Save The Date For A Marriage Equality Vote In November: Greens
The big day is November 21, says Sarah Hanson-Young.
The Greens will bring forward a senate debate on marriage equality, hoping the federal parliament will act on the issue following the successful Irish referendum on the weekend.
Senator Sarah Hanson-Young announced this morning that discussion would take place in the senate on June 18 this year, with a senate vote on November 21.
"The Australian Greens welcomed the historic vote of 'YES' for same sex marriage in Ireland and the time is now right for Australia to follow suit," she said.
"Gay and lesbian Australians deserve better than being treated as second-class citizens, it's well time the Parliament acted."
"Cupid doesn't discriminate and neither should the law."

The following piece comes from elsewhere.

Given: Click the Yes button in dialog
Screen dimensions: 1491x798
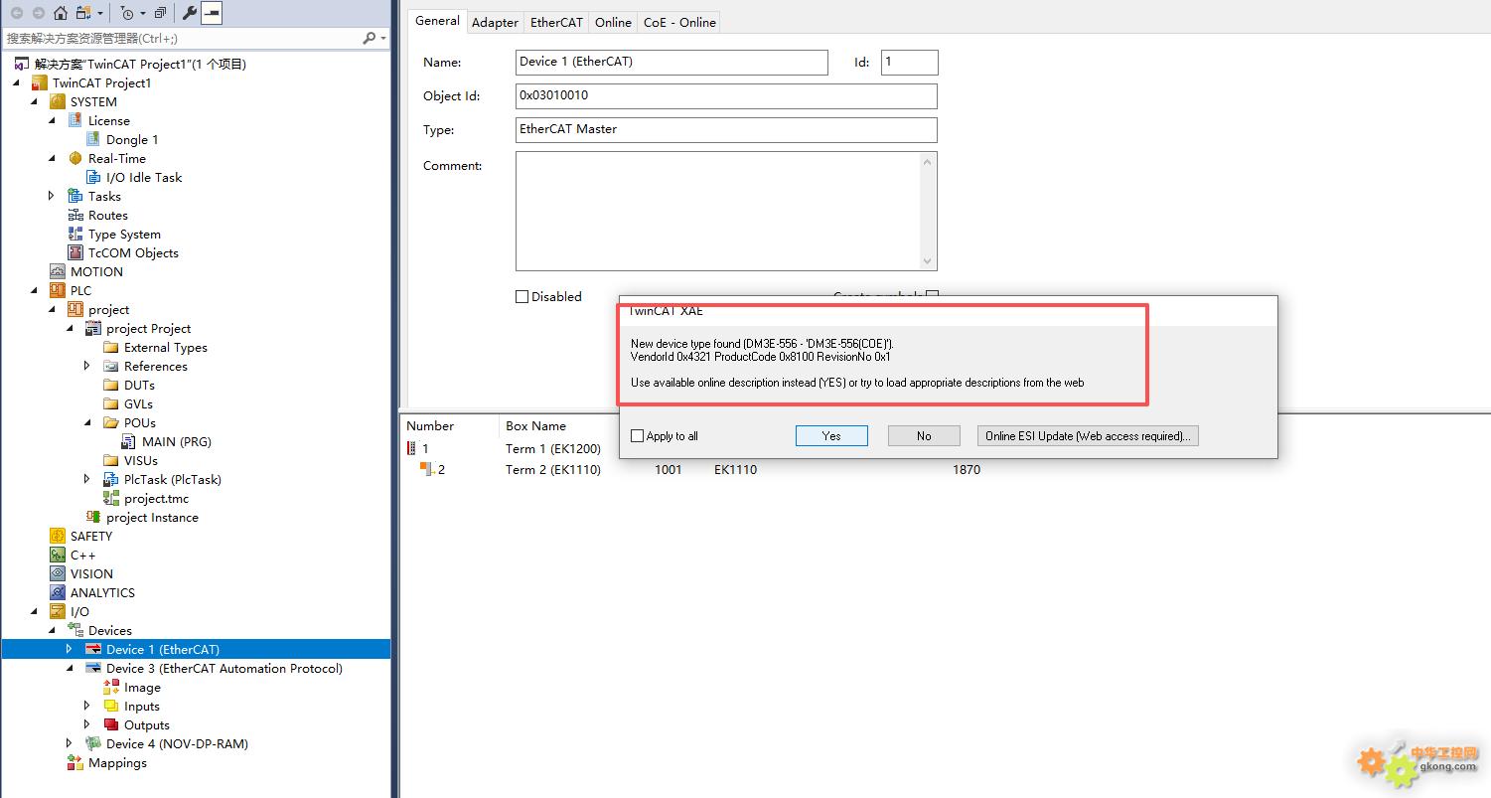Looking at the screenshot, I should click(x=831, y=436).
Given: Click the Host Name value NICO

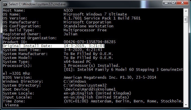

According to advocacy group Australian Marriage Equality, the largest hurdle for marriage equality is the lack of a free vote in the Liberal Party.
National director of AME Rodney Croome urged Abbott to throw his backing behind a free vote.
"Regardless of their own views on marriage equality, conservative leaders across Australia and around the world have backed a free vote on the reform, including Mike Baird, Colin Barnett, Will Hodgman, David Cameron and John Key, and it's time Tony Abbott did too," Croome said.
"Just as Tony Abbott respects differing views in his own family, he should respect differing views in his own party by backing a free vote."
Currently, Liberal MPs must vote in step with party policy, which supports the current definition of marriage.
Prime minister Tony Abbott has previously said the issue of a free vote would be up to the Liberal party room, however, they are yet to discuss it this term.
The Labor Party position is in support of marriage equality, but MPs are free to vote on the issue according to their personal views.
The Greens fully support marriage equality, with unanimous agreement among MPs.
Chief Liberal party whip Scott Buchholz's office told BuzzFeed News he had "no idea" when the Liberal party room might discuss the issue.
Marriage equality was last voted on and defeated in the House of Representatives in 2012.
Currently, 19 countries have introduced nationwide laws that allow citizens to marry regardless of gender.